* _EXERCISE BRIEF_:
Reproduce word for word the rows between the line holding "Image resolution: width=640" and the line holding "center [1314, 474].", inclusive.

* _DATASET RECORDS_:
"""
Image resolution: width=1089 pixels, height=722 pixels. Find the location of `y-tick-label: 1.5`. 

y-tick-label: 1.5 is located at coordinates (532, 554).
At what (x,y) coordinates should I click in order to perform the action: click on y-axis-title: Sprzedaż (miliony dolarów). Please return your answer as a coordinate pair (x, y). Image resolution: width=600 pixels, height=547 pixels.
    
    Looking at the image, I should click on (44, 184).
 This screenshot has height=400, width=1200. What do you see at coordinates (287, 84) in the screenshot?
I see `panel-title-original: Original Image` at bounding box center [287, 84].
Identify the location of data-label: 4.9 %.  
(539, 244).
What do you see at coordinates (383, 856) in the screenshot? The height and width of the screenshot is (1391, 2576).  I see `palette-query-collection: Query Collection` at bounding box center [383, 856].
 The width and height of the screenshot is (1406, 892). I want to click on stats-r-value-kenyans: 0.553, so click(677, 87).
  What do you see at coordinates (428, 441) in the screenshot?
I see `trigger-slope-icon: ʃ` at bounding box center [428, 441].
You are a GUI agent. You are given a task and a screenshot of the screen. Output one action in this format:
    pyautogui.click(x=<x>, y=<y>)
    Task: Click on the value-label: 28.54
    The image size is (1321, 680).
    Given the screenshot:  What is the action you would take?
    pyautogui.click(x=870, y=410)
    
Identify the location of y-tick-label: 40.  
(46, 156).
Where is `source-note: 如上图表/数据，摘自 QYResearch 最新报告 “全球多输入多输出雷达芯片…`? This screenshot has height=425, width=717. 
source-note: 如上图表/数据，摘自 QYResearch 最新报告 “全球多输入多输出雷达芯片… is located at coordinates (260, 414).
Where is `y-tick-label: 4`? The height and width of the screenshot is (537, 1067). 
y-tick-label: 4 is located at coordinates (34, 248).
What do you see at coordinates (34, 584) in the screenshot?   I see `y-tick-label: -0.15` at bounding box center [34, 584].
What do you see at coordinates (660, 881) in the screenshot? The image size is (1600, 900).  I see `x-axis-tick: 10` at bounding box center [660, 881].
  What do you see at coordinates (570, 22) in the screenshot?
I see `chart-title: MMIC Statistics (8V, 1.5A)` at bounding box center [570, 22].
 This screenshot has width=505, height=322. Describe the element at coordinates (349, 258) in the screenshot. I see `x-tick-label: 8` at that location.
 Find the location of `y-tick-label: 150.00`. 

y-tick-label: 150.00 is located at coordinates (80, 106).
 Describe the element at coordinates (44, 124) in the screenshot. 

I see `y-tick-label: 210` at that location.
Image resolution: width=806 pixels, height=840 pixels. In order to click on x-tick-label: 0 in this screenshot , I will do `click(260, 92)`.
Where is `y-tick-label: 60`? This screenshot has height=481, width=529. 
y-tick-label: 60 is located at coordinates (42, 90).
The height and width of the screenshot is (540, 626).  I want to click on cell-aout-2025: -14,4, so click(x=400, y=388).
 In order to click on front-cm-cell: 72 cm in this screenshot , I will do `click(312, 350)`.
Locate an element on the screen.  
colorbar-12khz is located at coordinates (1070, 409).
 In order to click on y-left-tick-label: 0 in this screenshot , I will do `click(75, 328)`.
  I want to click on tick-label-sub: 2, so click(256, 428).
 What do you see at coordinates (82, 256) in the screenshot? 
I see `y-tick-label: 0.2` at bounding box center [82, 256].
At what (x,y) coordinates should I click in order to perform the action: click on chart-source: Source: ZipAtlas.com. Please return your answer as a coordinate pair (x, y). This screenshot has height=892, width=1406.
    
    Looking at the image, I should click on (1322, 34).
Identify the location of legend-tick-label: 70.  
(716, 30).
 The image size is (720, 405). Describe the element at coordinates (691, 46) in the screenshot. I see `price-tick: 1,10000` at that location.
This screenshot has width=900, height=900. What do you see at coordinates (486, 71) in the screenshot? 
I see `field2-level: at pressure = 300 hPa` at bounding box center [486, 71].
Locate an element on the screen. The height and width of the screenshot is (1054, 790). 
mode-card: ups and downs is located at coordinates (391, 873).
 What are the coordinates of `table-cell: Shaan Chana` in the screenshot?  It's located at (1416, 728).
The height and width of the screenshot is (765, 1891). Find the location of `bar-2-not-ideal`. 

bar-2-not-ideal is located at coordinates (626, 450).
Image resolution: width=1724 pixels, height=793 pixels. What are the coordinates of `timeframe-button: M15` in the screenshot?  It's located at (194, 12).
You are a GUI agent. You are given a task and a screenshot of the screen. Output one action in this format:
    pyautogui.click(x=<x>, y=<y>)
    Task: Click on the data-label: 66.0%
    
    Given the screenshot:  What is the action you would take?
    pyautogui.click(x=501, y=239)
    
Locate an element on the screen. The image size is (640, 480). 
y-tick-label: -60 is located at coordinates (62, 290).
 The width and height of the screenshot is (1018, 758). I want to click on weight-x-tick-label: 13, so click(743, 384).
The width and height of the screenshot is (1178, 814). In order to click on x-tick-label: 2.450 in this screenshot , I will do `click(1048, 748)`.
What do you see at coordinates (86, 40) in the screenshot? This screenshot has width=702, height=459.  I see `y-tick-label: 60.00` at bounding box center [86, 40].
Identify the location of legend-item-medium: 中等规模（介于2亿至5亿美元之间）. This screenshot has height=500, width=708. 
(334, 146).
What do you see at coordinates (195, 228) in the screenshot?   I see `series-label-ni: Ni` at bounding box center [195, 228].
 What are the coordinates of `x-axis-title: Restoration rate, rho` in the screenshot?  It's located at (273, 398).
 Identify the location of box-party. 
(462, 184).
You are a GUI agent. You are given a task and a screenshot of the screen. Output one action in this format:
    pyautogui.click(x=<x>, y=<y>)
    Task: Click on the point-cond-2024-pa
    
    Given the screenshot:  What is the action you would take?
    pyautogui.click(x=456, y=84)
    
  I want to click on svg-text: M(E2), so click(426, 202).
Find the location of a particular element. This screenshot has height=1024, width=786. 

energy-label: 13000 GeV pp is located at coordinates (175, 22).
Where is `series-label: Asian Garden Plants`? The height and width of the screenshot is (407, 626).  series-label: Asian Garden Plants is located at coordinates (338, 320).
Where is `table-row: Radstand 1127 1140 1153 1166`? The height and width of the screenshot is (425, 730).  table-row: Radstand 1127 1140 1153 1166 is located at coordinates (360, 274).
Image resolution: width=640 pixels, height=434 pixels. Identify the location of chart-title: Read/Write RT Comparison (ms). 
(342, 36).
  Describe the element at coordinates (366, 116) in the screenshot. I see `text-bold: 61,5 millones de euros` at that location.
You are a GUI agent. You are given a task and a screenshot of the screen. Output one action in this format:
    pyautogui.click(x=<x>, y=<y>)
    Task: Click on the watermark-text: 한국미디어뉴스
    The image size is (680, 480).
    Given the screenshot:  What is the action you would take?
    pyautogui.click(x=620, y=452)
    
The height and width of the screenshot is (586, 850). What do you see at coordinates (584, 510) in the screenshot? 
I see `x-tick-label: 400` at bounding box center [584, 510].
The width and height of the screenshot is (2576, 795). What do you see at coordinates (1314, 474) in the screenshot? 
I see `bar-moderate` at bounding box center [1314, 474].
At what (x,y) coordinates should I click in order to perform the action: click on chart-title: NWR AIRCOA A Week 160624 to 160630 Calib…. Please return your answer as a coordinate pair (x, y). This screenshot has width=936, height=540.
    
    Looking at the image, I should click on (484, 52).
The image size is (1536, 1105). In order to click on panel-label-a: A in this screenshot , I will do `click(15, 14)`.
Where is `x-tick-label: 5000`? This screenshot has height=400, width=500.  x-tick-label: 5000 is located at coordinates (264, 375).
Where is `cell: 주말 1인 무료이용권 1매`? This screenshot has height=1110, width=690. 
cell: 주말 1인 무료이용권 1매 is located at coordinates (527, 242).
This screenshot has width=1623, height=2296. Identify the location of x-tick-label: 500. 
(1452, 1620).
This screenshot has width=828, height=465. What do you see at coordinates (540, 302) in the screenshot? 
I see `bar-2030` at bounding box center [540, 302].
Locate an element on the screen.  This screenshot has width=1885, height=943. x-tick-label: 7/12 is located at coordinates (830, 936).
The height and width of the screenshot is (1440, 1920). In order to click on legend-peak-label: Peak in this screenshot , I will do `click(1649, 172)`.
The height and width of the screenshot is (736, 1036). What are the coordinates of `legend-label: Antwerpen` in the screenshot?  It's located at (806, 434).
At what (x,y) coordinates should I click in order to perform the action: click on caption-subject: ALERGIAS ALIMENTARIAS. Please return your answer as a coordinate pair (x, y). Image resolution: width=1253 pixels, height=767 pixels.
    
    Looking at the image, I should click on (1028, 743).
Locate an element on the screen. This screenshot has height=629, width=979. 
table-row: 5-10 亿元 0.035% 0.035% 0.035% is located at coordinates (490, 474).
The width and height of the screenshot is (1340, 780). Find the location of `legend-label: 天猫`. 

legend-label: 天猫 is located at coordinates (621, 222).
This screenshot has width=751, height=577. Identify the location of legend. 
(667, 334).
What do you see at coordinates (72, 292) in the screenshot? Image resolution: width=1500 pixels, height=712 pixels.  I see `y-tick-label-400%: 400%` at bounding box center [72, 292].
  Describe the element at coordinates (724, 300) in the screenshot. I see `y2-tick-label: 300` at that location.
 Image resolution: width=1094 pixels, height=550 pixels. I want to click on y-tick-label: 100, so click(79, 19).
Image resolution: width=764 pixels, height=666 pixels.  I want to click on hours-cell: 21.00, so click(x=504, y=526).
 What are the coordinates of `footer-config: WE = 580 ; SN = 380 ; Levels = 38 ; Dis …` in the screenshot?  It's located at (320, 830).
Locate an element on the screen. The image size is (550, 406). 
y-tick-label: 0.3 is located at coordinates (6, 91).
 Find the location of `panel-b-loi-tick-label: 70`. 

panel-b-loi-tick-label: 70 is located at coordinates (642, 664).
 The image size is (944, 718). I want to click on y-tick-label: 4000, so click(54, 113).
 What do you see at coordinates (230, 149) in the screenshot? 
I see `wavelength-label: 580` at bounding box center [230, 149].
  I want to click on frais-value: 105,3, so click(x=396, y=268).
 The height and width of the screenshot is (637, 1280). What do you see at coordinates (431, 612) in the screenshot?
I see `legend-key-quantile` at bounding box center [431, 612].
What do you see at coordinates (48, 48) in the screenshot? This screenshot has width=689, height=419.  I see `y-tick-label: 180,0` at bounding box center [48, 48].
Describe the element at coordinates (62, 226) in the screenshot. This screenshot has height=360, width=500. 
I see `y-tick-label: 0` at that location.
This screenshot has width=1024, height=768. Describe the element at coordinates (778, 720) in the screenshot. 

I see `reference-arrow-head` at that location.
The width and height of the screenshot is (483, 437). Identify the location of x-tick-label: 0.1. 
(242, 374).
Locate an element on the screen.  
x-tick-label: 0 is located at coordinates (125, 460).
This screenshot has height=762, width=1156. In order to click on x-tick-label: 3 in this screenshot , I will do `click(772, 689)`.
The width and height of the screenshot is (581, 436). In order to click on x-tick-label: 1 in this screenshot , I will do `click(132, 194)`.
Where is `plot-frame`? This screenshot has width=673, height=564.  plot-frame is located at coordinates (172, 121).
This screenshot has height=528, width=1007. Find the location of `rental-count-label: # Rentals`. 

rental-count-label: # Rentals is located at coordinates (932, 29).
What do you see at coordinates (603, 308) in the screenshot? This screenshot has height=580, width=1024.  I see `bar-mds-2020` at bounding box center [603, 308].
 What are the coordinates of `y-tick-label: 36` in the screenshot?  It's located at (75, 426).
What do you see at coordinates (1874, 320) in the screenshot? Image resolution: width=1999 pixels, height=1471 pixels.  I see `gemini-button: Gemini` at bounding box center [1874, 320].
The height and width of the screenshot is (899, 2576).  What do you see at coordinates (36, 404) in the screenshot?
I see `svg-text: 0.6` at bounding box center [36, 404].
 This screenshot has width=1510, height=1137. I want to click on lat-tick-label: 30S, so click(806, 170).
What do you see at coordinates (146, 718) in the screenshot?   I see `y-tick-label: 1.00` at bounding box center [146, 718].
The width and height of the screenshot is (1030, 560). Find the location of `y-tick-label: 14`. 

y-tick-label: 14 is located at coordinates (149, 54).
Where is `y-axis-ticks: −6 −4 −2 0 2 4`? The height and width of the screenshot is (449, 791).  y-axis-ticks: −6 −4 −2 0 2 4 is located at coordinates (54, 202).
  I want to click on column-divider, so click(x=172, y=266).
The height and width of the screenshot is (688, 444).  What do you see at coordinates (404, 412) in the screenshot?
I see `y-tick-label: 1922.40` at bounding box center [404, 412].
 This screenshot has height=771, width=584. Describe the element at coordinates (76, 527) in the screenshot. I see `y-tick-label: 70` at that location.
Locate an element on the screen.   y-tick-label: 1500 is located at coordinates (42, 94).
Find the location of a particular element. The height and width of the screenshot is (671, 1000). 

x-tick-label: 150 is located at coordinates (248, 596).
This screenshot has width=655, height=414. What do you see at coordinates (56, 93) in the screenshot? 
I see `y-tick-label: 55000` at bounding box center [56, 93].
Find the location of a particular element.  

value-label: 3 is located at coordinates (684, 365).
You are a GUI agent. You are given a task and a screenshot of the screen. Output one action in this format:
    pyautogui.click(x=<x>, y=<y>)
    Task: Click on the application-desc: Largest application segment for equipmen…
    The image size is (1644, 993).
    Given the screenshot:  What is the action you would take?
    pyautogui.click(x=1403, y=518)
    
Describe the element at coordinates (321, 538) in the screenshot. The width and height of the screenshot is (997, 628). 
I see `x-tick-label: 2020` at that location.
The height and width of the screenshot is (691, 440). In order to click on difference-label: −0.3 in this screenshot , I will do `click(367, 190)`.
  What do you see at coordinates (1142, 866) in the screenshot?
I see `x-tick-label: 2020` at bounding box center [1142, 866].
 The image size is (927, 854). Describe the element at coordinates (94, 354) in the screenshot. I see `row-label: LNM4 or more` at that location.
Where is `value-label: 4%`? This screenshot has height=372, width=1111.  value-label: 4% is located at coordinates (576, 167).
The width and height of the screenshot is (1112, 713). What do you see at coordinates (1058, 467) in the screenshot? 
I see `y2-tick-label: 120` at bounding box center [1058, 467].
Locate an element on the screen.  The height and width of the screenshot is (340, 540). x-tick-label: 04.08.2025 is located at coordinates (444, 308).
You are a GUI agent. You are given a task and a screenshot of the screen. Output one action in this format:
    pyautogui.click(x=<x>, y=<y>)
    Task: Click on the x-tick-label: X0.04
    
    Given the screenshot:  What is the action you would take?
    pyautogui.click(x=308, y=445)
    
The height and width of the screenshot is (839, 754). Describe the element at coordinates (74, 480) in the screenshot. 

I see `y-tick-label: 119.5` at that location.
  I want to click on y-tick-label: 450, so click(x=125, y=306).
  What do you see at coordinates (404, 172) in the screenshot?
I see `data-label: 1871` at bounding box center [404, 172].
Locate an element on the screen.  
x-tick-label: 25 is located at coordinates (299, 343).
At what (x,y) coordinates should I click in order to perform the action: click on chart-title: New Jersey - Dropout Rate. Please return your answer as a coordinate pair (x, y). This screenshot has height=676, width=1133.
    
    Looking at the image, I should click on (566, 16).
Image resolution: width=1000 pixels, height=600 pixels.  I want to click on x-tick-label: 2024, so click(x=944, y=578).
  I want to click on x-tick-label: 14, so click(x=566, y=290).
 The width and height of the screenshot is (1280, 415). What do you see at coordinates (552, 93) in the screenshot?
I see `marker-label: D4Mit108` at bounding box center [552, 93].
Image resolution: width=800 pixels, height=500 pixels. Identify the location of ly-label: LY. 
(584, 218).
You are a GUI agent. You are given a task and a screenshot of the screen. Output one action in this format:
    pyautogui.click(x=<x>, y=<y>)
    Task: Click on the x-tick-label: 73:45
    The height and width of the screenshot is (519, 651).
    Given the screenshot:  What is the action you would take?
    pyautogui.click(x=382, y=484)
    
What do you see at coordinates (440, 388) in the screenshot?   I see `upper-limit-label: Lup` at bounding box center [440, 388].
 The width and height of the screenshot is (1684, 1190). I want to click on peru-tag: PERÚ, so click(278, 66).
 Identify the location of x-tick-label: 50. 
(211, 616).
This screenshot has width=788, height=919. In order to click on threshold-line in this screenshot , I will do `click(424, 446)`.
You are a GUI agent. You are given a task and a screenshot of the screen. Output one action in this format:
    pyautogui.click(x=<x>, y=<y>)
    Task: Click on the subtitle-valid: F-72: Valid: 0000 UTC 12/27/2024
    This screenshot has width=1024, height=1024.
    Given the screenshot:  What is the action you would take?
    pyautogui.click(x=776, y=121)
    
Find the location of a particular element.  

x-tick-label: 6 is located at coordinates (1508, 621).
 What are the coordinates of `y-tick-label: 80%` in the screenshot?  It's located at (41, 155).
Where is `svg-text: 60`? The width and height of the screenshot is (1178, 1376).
"""
* _EXERCISE ANSWER_:
Image resolution: width=640 pixels, height=434 pixels. Identify the location of chart-title: Read/Write RT Comparison (ms). 
(342, 36).
  Describe the element at coordinates (366, 116) in the screenshot. I see `text-bold: 61,5 millones de euros` at that location.
You are a GUI agent. You are given a task and a screenshot of the screen. Output one action in this format:
    pyautogui.click(x=<x>, y=<y>)
    Task: Click on the watermark-text: 한국미디어뉴스
    The image size is (680, 480).
    Given the screenshot:  What is the action you would take?
    pyautogui.click(x=620, y=452)
    
The height and width of the screenshot is (586, 850). What do you see at coordinates (584, 510) in the screenshot? 
I see `x-tick-label: 400` at bounding box center [584, 510].
The width and height of the screenshot is (2576, 795). What do you see at coordinates (1314, 474) in the screenshot? 
I see `bar-moderate` at bounding box center [1314, 474].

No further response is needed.